Scan the records below for the word "bike". Copy each line where it appears.

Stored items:

· · · · · · ·

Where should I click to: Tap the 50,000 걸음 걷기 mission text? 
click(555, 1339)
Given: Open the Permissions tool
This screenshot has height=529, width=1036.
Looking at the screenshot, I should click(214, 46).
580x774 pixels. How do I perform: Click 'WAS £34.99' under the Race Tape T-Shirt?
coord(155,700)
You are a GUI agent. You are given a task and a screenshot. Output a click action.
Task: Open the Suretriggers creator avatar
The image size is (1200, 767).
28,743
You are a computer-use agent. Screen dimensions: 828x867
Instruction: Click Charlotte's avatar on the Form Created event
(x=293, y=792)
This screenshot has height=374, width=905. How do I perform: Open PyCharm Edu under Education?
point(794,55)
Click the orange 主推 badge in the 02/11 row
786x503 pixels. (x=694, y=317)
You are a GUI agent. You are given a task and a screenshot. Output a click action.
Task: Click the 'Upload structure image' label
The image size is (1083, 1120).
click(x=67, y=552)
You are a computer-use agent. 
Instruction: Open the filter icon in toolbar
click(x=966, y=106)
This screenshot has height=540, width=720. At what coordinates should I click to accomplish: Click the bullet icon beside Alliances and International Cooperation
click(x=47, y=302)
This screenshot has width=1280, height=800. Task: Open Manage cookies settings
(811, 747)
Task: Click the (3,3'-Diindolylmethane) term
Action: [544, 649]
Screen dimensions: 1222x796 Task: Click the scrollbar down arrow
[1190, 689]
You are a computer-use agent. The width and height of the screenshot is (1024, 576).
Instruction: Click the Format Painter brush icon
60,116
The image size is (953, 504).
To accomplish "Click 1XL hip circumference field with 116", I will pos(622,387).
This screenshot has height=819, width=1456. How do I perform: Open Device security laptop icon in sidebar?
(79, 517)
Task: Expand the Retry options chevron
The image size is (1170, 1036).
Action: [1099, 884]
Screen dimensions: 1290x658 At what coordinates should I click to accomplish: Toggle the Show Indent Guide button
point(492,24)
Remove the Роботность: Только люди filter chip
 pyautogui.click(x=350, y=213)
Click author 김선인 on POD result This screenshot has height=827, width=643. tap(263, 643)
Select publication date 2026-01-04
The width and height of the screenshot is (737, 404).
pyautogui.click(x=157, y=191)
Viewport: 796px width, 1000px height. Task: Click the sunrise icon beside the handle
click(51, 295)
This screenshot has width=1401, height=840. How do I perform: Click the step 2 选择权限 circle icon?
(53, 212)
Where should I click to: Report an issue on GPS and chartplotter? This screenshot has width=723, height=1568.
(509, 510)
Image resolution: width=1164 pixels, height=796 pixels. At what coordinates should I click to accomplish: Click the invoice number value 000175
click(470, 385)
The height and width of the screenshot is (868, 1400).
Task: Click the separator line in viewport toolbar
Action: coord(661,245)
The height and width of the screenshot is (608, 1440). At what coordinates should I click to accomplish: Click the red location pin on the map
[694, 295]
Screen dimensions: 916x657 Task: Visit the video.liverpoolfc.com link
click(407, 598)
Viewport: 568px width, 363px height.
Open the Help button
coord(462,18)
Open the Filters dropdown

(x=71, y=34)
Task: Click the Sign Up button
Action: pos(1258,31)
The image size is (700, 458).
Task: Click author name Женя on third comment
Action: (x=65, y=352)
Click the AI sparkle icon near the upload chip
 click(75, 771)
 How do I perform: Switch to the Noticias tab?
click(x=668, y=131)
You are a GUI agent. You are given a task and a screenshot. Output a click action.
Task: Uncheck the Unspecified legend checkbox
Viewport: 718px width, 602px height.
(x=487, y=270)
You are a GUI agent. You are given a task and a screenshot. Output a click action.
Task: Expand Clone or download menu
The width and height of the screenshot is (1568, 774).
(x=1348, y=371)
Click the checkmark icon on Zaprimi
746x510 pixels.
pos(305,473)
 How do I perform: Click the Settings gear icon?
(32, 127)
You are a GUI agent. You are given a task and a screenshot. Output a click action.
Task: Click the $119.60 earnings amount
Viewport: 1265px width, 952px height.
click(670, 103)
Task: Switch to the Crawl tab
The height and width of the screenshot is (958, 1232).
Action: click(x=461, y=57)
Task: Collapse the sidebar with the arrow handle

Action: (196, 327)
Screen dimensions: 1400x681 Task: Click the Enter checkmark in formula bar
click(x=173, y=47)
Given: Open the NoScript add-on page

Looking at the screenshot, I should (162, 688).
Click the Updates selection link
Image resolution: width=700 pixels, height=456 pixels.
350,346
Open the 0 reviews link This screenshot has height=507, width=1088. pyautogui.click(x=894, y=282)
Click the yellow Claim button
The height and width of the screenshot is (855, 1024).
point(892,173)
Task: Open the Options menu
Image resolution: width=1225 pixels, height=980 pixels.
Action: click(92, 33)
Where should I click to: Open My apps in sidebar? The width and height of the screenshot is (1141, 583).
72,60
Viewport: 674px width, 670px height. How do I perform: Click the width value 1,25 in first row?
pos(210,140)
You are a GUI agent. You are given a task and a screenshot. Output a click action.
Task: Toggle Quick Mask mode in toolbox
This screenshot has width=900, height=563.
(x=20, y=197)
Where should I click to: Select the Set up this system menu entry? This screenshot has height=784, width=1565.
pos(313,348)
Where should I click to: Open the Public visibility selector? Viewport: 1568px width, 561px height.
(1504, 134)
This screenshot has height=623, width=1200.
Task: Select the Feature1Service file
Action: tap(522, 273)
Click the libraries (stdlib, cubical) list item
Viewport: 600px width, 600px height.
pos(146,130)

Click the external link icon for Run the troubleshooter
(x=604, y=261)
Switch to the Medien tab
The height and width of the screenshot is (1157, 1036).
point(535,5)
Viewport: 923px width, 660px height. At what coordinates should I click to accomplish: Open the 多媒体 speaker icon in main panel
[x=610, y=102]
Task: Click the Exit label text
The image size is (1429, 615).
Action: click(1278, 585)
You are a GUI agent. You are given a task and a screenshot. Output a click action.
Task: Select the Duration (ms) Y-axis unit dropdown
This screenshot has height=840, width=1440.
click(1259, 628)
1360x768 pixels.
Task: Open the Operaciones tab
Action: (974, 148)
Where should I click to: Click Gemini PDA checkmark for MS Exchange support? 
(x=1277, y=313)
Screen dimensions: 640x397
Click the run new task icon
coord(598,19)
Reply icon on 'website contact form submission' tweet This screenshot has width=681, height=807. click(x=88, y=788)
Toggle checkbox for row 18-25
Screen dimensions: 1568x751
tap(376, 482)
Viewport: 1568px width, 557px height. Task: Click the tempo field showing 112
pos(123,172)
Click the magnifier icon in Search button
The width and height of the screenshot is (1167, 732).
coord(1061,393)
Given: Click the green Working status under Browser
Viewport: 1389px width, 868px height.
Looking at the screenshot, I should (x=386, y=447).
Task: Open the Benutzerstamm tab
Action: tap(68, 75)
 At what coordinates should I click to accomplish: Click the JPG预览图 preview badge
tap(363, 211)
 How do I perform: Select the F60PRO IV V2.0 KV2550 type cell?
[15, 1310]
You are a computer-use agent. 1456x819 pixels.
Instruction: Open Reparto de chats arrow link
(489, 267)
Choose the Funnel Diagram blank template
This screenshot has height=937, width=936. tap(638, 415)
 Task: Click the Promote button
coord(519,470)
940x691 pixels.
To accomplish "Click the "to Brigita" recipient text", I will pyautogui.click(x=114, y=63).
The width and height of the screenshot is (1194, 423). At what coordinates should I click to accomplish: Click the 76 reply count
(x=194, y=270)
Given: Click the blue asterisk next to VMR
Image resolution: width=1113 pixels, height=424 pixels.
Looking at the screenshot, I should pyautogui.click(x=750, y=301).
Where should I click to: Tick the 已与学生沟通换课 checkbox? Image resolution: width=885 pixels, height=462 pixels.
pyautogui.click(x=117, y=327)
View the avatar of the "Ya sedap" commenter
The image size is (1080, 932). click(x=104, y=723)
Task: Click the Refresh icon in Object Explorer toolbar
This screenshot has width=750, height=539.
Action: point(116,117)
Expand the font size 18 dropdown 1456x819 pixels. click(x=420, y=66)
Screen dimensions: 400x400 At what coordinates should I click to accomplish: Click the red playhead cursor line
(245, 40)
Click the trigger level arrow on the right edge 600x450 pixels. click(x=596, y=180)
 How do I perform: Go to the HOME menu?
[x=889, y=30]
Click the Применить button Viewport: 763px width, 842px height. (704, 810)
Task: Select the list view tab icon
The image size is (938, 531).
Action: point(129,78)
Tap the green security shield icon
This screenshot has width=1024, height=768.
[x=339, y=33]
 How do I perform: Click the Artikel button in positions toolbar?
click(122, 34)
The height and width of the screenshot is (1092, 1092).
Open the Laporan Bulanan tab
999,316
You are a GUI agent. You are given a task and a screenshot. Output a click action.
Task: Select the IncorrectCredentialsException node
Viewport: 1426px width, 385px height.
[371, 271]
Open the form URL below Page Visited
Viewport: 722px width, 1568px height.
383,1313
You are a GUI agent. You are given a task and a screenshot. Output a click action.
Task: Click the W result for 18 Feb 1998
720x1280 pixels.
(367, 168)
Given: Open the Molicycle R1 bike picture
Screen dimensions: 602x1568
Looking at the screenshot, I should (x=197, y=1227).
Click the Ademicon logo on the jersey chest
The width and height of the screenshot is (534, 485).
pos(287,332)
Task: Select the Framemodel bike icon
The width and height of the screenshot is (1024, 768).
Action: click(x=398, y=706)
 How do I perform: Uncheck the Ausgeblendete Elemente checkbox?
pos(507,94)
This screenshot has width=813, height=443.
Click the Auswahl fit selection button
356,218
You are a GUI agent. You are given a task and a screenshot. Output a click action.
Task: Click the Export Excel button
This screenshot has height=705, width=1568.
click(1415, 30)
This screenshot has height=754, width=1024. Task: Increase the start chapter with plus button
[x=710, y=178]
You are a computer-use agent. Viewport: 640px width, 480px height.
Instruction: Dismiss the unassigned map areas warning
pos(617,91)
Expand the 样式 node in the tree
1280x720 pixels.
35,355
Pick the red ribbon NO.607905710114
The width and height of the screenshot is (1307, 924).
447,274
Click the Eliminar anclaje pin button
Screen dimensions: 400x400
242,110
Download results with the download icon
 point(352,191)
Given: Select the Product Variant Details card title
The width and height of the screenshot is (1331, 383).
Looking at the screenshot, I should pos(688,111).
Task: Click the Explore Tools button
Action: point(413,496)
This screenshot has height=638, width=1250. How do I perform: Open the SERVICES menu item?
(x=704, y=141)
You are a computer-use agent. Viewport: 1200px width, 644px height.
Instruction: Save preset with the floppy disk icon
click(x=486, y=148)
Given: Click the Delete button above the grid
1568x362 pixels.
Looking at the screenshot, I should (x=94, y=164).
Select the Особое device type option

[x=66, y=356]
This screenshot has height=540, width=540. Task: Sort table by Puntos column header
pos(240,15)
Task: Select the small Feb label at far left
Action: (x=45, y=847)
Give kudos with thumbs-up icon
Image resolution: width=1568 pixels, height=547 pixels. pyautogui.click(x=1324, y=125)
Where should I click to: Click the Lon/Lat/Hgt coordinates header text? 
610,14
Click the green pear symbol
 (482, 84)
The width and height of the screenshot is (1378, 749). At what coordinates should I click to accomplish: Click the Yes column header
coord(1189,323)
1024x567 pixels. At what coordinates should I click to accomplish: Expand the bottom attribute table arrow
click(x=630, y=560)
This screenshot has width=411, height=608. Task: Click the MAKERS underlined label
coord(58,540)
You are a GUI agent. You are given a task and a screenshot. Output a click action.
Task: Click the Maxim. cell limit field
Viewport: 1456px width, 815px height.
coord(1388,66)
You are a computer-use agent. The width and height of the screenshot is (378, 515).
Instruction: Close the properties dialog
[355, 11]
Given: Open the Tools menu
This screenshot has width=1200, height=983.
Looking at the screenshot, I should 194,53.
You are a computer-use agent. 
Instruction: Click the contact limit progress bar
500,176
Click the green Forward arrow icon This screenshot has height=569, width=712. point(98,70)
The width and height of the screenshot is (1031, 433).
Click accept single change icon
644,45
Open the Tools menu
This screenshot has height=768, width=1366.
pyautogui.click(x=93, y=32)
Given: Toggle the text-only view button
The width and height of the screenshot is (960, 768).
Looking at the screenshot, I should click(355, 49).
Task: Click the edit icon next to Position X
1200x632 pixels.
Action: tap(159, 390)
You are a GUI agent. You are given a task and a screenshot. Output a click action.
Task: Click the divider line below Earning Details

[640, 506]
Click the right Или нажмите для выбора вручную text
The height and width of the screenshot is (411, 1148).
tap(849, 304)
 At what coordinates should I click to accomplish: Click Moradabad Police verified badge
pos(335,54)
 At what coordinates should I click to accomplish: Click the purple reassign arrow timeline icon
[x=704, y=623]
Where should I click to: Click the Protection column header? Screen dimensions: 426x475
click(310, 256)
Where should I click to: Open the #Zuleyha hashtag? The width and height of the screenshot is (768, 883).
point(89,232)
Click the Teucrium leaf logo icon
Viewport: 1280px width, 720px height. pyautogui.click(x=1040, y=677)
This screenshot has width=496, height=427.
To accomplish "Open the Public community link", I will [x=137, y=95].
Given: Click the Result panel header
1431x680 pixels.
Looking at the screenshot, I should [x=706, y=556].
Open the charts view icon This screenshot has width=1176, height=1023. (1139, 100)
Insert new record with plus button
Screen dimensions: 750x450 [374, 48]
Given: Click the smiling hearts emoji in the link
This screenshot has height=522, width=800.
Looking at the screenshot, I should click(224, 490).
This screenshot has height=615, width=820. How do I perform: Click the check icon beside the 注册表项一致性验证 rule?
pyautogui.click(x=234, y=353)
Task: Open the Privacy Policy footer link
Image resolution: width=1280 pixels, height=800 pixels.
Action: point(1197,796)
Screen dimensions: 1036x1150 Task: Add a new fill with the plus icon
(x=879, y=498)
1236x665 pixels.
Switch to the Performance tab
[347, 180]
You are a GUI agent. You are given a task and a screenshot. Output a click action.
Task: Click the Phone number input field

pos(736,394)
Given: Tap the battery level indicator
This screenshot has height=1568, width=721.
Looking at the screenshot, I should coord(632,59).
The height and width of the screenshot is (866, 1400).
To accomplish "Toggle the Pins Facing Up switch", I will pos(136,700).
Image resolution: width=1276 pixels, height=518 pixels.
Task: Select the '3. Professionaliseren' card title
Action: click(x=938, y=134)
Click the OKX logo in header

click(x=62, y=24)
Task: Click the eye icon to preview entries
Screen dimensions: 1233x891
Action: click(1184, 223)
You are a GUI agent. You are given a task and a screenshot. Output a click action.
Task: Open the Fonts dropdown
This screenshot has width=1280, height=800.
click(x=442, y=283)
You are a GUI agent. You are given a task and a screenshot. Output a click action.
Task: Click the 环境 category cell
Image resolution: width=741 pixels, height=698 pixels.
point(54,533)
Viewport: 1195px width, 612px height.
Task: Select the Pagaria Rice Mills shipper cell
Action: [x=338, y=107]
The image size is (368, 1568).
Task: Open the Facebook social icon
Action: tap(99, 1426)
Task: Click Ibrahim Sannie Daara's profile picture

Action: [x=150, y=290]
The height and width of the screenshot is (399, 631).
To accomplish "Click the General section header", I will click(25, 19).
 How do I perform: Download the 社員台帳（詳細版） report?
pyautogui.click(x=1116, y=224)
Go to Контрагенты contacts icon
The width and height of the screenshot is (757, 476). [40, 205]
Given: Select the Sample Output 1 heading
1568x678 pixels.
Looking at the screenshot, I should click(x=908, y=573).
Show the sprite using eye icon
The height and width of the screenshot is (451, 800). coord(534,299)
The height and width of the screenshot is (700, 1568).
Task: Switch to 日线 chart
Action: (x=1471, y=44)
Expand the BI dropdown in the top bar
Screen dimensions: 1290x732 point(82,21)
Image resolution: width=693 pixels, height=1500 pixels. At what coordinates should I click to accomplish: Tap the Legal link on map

· · · · · · ·

ANSWER TO THE EXERCISE:
Given: Open the Molicycle R1 bike picture
Task: Select the Framemodel bike icon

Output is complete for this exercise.